I stand by my love for the saltier breakfast fare, but I admit that a taste for the sweet has crept in there. And in the case of these Belgian waffles, perhaps more than crept. Maybe more like stormed in with the sound and fury of the first ten minutes of a Michael Bay movie.

It’s important to note that I included the nationality “Belgian” in the description of these waffles. I mean, an ordinary waffle is nothing to stop traffic for. A pancake, unless packed with extra love and ingredients (see the husband’s Orange Ricotta Pancakes), is tasty but not remarkable. French toast is, too often, just some eggy bread. But those Belgians were onto something. They’ve taken an ordinary breakfast bread and, er, waffled it, expanding the possible crispy delectable surface area by multiples.
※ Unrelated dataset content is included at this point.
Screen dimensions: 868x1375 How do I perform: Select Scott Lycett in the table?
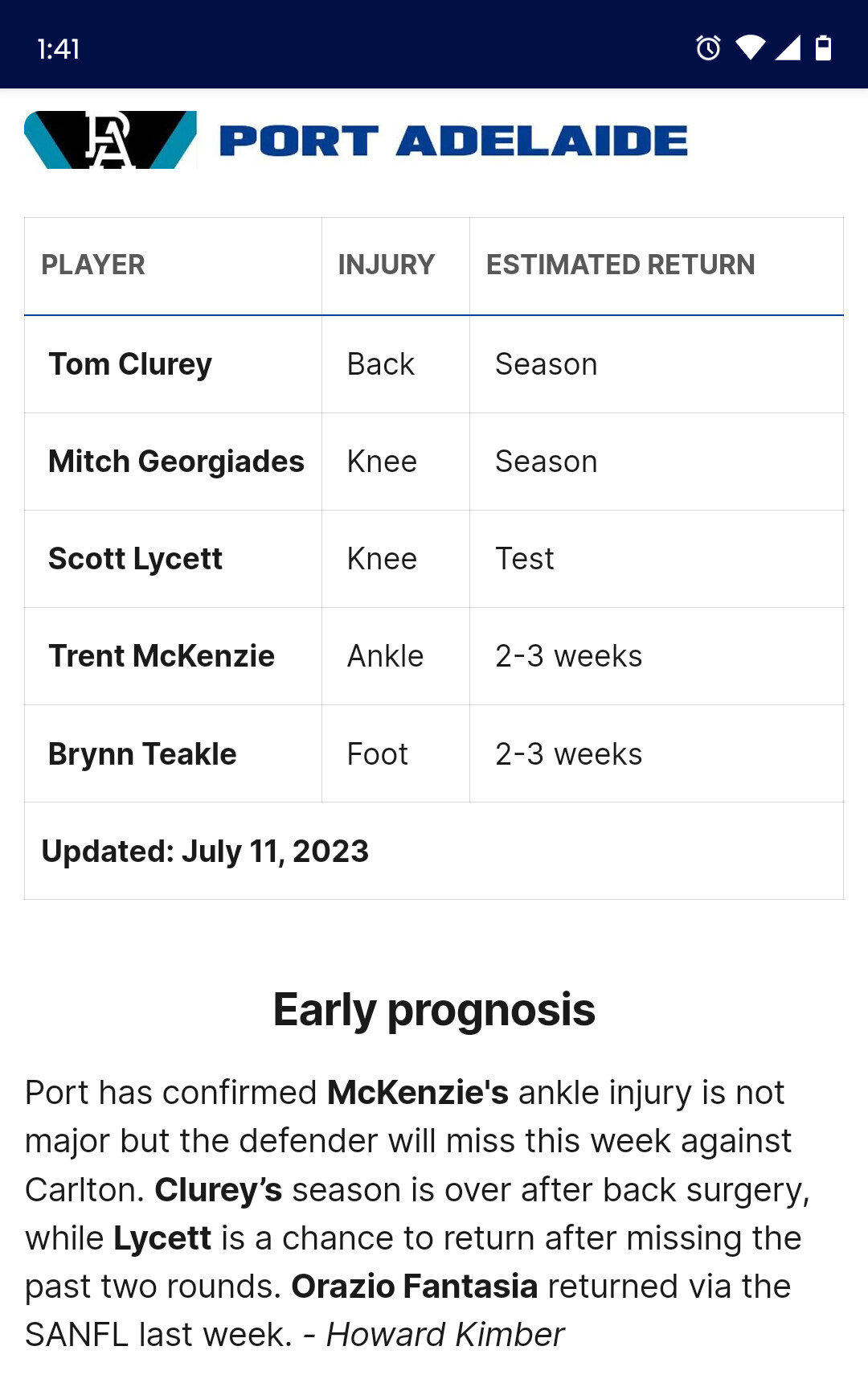(x=135, y=559)
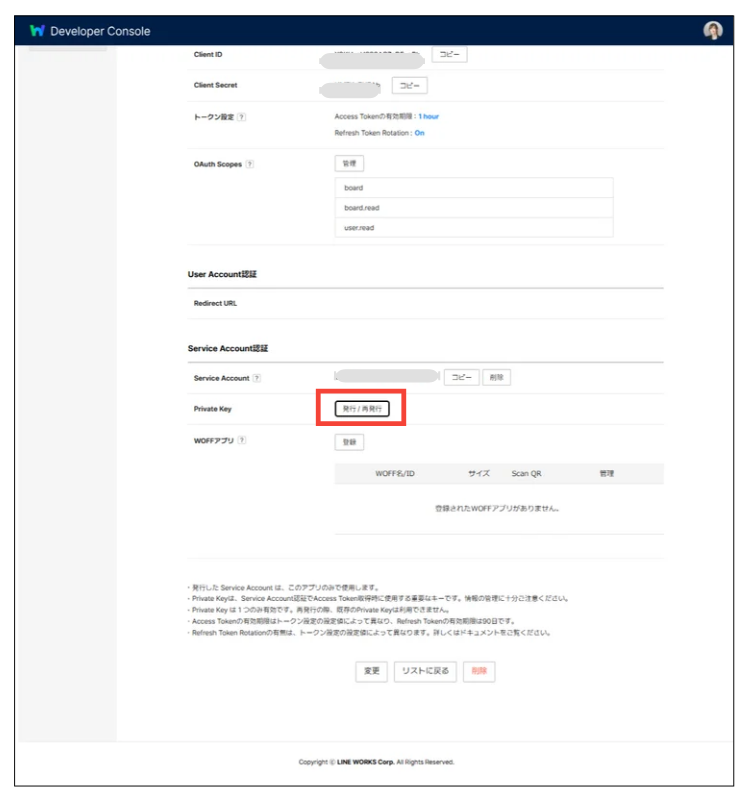Open the user profile avatar
The height and width of the screenshot is (801, 747).
click(x=712, y=31)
It’s crispy, yet fluffy and soft. It’s caramelly and yet also complex. It’s fragrant and, yes, oh so seductive. Still more fiendishly, it has these generous square cups to hold syrup or trap dainty pieces of fruit or puddles of ice cream in. Is genius too strong a word? I think not.

How did this love affair begin? When we encountered some outstanding Belgian waffles at a local restaurant one evening as a dessert item. Granted, I was nine months pregnant and out for the rare dinner without a two-year-old, so that might have made them extra delicious. But the husband’s reaction was even more mighty (and, let’s face it, predictable). He ran right out and bought himself a Belgian waffle iron (natch) and set to work trying to replicate said waffles. After several batches of subpar waffles – which I managed to force down – this recipe emerged.

Is it worth it? Is it worth wrangling with those yeastie-beasties? Waiting an hour for the batter to “develop flavors”? Worth buying a freakin’ Belgian waffle maker? I can only speak for myself. And the answer is: Yes, indeed, and please pass the waffles.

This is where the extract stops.